Re: race condition for quorum consistency

Posted by Alexander Dejanovski <al...@thelastpickle.com>.

My understanding of the described scenario is that the write hasn't
succeeded when reads are fired, as B and C haven't processed the mutation
yet.

There would be 3 clients here and not 2 : C1 writes, C2 and C3 read.

So the race condition could still happen in this particular case.
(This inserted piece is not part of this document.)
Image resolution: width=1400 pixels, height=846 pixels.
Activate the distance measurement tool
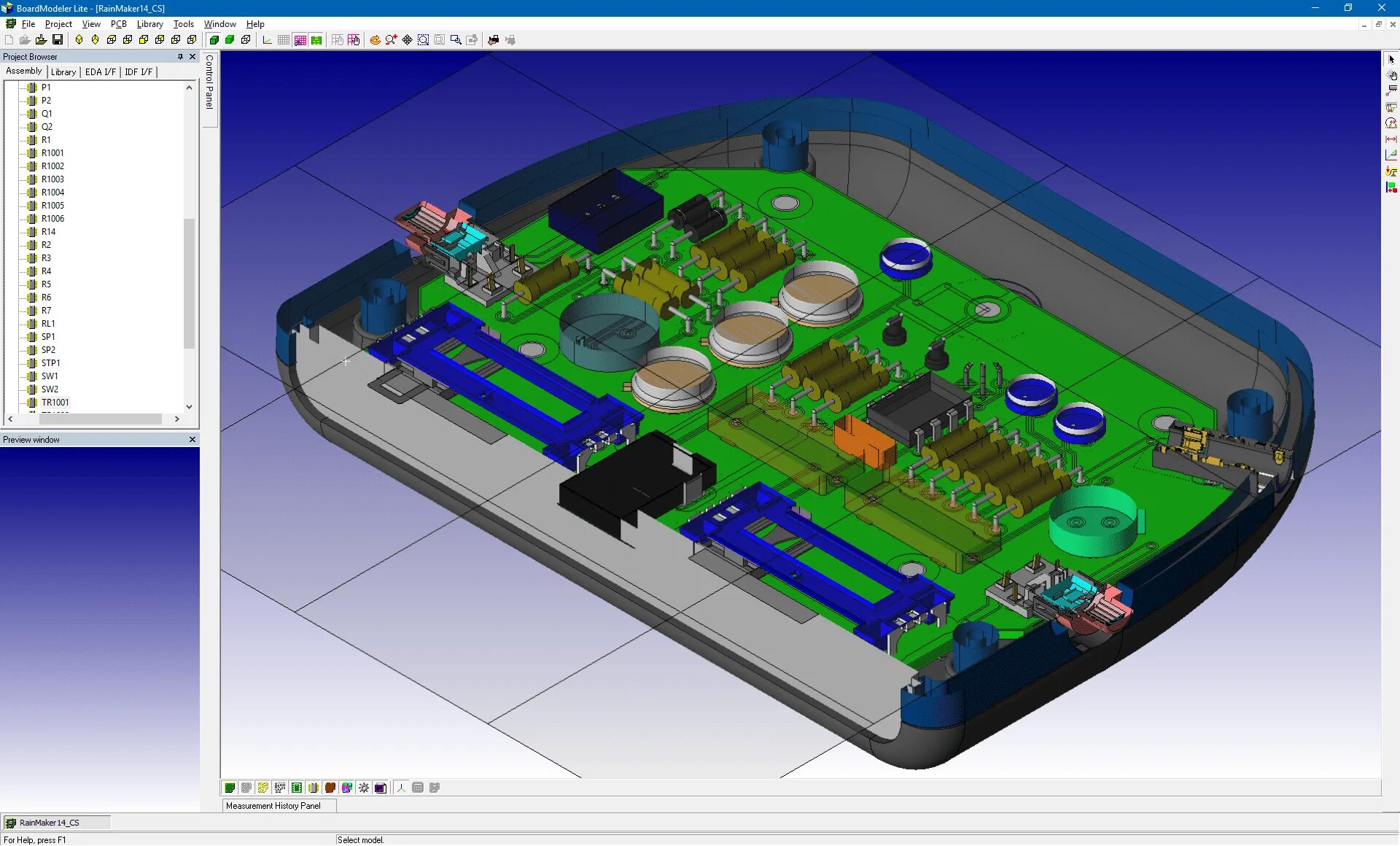click(1391, 139)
Le mer. 14 sept. 2016 21:07, Work <jr...@codojo.me> a écrit :

> Hi Alex:
>
> Hmmm ... Assuming clock skew is eliminated.... And assuming nodes are up
> and available ... And assuming quorum writes and quorum reads and everyone
> waiting for success ( which is NOT The OP scenario), Two different clients
> will be guaranteed to see all successful writes, or be told that read
> failed.
>
> C1 writes at quorum to A,B
> C2 reads at quorum.
> So it tries to read from ALL nodes, A,B, C.
> If A,B respond --> success
> If A,C respond --> conflict
> If B, C respond --> conflict
> Because a quorum (2 nodes) responded, the coordinator will return the
> latest time stamp and may issue read repair depending on YAML settings.
>
> So where do you see only one client having this guarantee?
>
> Regards,
>
> James
>
> On Sep 14, 2016, at 4:00 AM, Alexander DEJANOVSKI <ad...@gmail.com>
> wrote:
>
> Hi,
>
> the analysis is valid, and strong consistency the Cassandra way means that
> one client writing at quorum, then reading at quorum will always see his
> previous write.
> Two different clients have no guarantee to see the same data when using
> quorum, as illustrated in your example.
>
> Only options here are to route requests to specific clients based on some
> id to guarantee the sequence of operations outside of Cassandra (the same
> client will always be responsible for a set of ids), or raise the CL to ALL
> at the expense of availability (you should not do that).
>
>
> Cheers,
>
> Alex
>
> Le mer. 14 sept. 2016 à 11:47, Qi Li <ke...@gmail.com> a écrit :
>
>> hi all,
>>
>> we are using quorum consistency, and we *suspect* there may be a race
>> condition during the write. lets say RF is 3. so write will wait for at
>> least 2 nodes to ack. suppose there is only 1 node acked(node A). the other
>> 2 nodes(node B, C) are still waiting to update. there come two read requests
>> one read is having the data responded from the node B and C, so version 1
>> us returned.
>> the other node is having data responded from node A and B, so the latest
>> version 2 is returned.
>>
>> so clients are getting different data at the same time. is this a valid
>> analysis? if so, is there any options we can set to deal with this issue?
>>
>> thanks
>> Ken
>>
> --
-----------------
Alexander Dejanovski
France
@alexanderdeja

Consultant
Apache Cassandra Consulting
http://www.thelastpickle.com

Re: race condition for quorum consistency

Posted by Work <jr...@codojo.me>.

Hi Alex:

Hmmm ... Assuming clock skew is eliminated.... And assuming nodes are up and available ... And assuming quorum writes and quorum reads and everyone waiting for success ( which is NOT The OP scenario), Two different clients will be guaranteed to see all successful writes, or be told that read failed. 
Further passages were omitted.